◆ **Task instructions**
When you reach the line containing "Tap the gold coin balance icon", start transcribing exactly and continue through the last line of the data, skipping every picture.

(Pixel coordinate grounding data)
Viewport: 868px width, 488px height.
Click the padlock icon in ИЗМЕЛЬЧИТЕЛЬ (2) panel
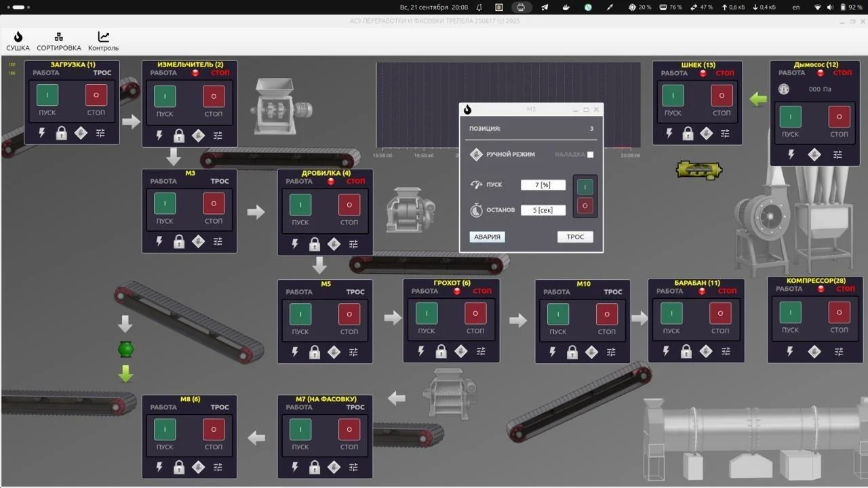pyautogui.click(x=179, y=136)
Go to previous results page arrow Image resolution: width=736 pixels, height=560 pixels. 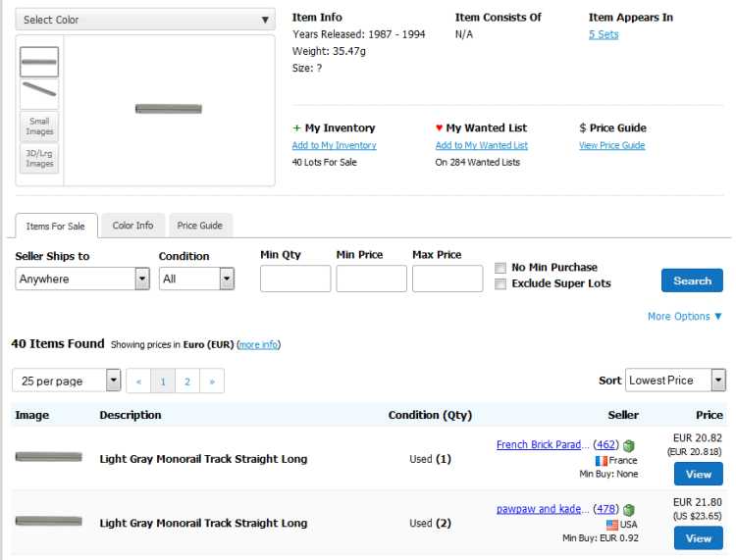click(x=139, y=381)
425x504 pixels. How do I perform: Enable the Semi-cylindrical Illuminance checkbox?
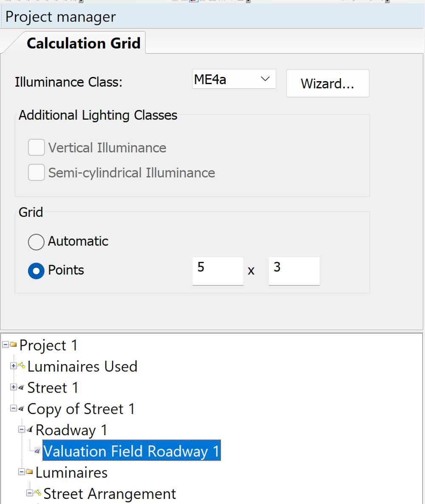click(37, 173)
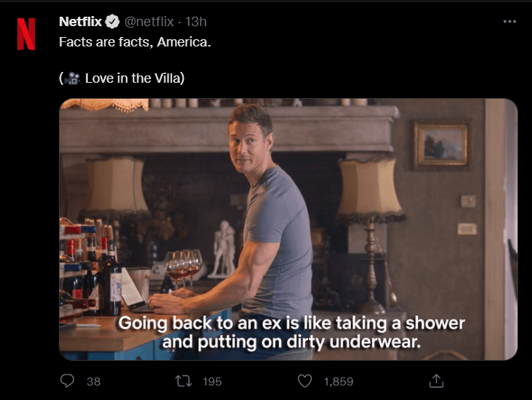Viewport: 532px width, 400px height.
Task: Click the 195 retweets count
Action: point(212,382)
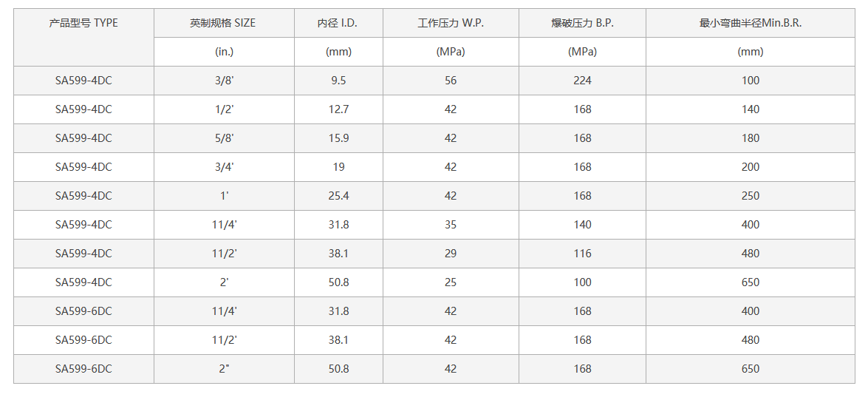This screenshot has width=868, height=400.
Task: Select the 116 burst pressure cell
Action: point(582,254)
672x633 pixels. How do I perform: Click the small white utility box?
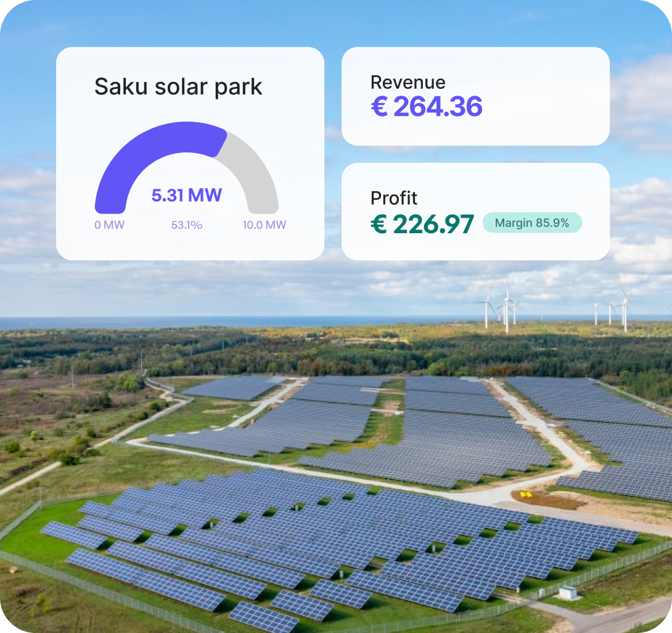(x=567, y=592)
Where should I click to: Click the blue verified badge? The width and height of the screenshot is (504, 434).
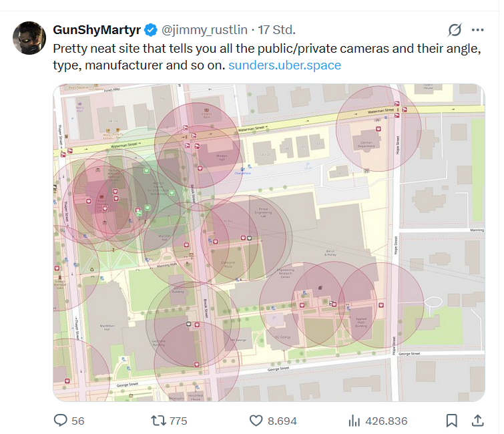point(152,30)
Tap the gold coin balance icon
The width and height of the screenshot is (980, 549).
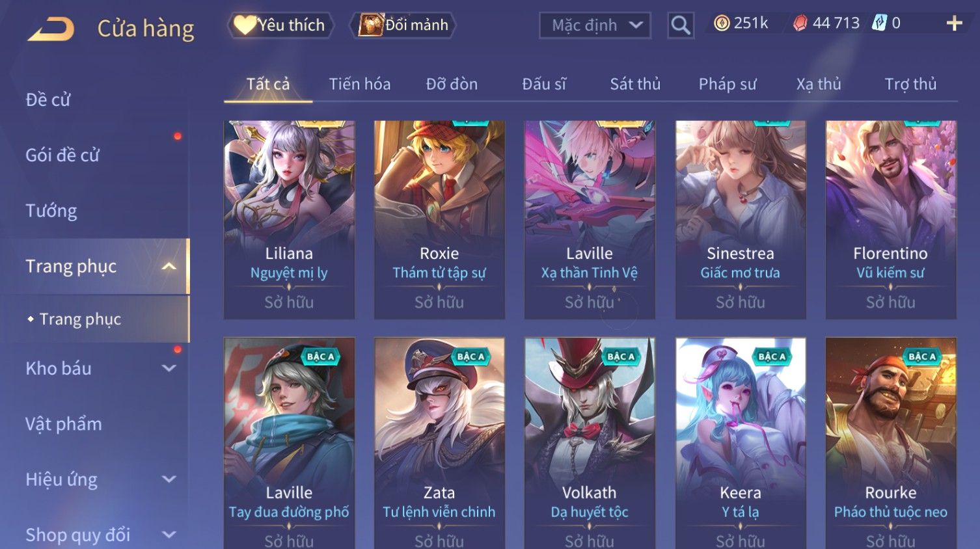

◆ **Written answer**
Tap the gold coin balance icon
The width and height of the screenshot is (980, 549).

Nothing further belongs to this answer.